[WORK TO COMPLETE] Down to the last line, print the material below verbatim.

=-=-=

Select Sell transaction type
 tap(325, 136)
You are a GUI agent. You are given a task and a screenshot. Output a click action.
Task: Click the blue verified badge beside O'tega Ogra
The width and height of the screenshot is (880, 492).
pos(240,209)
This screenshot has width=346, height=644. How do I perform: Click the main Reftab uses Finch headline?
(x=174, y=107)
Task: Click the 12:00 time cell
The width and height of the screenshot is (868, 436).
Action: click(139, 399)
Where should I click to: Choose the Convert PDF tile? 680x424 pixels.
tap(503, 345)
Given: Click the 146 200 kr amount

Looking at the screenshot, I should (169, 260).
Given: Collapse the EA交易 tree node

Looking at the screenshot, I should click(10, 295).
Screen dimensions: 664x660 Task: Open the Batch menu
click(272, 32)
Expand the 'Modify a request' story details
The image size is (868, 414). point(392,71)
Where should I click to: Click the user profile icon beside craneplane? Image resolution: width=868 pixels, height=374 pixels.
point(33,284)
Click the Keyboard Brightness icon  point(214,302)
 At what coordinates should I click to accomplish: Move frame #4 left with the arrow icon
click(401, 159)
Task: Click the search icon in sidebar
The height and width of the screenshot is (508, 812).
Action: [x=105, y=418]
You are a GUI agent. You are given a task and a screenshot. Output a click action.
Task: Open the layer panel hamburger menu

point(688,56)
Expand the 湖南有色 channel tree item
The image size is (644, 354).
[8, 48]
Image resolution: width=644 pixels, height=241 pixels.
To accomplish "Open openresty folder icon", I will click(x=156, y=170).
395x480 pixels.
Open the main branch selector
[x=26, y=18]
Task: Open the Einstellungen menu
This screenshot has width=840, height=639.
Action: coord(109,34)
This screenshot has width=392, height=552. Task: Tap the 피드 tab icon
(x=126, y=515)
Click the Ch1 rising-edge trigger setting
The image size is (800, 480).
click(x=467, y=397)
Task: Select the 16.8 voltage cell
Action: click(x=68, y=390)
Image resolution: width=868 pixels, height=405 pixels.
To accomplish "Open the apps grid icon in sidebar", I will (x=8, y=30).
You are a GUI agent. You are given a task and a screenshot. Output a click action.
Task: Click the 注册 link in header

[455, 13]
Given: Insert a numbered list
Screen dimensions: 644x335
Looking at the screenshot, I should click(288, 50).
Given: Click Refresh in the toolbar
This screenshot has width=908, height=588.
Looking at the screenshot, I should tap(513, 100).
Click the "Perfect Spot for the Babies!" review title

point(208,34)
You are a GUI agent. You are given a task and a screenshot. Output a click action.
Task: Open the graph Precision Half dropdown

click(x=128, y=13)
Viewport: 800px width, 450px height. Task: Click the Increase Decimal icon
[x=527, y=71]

=-=-=

[FINISHED TASK]
Select Sell transaction type
 tap(325, 136)
You are a GUI agent. You are given a task and a screenshot. Output a click action.
Task: Click the blue verified badge beside O'tega Ogra
The width and height of the screenshot is (880, 492).
pos(240,209)
This screenshot has width=346, height=644. How do I perform: Click the main Reftab uses Finch headline?
(x=174, y=107)
Task: Click the 12:00 time cell
The width and height of the screenshot is (868, 436).
Action: click(139, 399)
Where should I click to: Choose the Convert PDF tile? 680x424 pixels.
tap(503, 345)
Given: Click the 146 200 kr amount

Looking at the screenshot, I should (169, 260).
Given: Collapse the EA交易 tree node

Looking at the screenshot, I should click(10, 295).
Screen dimensions: 664x660 Task: Open the Batch menu
click(272, 32)
Expand the 'Modify a request' story details
The image size is (868, 414). point(392,71)
Where should I click to: Click the user profile icon beside craneplane? Image resolution: width=868 pixels, height=374 pixels.
point(33,284)
Click the Keyboard Brightness icon  point(214,302)
 At what coordinates should I click to accomplish: Move frame #4 left with the arrow icon
click(401, 159)
Task: Click the search icon in sidebar
The height and width of the screenshot is (508, 812).
Action: [x=105, y=418]
You are a GUI agent. You are given a task and a screenshot. Output a click action.
Task: Open the layer panel hamburger menu

point(688,56)
Expand the 湖南有色 channel tree item
The image size is (644, 354).
[8, 48]
Image resolution: width=644 pixels, height=241 pixels.
To accomplish "Open openresty folder icon", I will click(x=156, y=170).
395x480 pixels.
Open the main branch selector
[x=26, y=18]
Task: Open the Einstellungen menu
This screenshot has width=840, height=639.
Action: coord(109,34)
This screenshot has width=392, height=552. Task: Tap the 피드 tab icon
(x=126, y=515)
Click the Ch1 rising-edge trigger setting
The image size is (800, 480).
click(x=467, y=397)
Task: Select the 16.8 voltage cell
Action: click(x=68, y=390)
Image resolution: width=868 pixels, height=405 pixels.
To accomplish "Open the apps grid icon in sidebar", I will (x=8, y=30).
You are a GUI agent. You are given a task and a screenshot. Output a click action.
Task: Click the 注册 link in header

[455, 13]
Given: Insert a numbered list
Screen dimensions: 644x335
Looking at the screenshot, I should click(288, 50).
Given: Click Refresh in the toolbar
This screenshot has width=908, height=588.
Looking at the screenshot, I should tap(513, 100).
Click the "Perfect Spot for the Babies!" review title

point(208,34)
You are a GUI agent. You are given a task and a screenshot. Output a click action.
Task: Open the graph Precision Half dropdown

click(x=128, y=13)
Viewport: 800px width, 450px height. Task: Click the Increase Decimal icon
[x=527, y=71]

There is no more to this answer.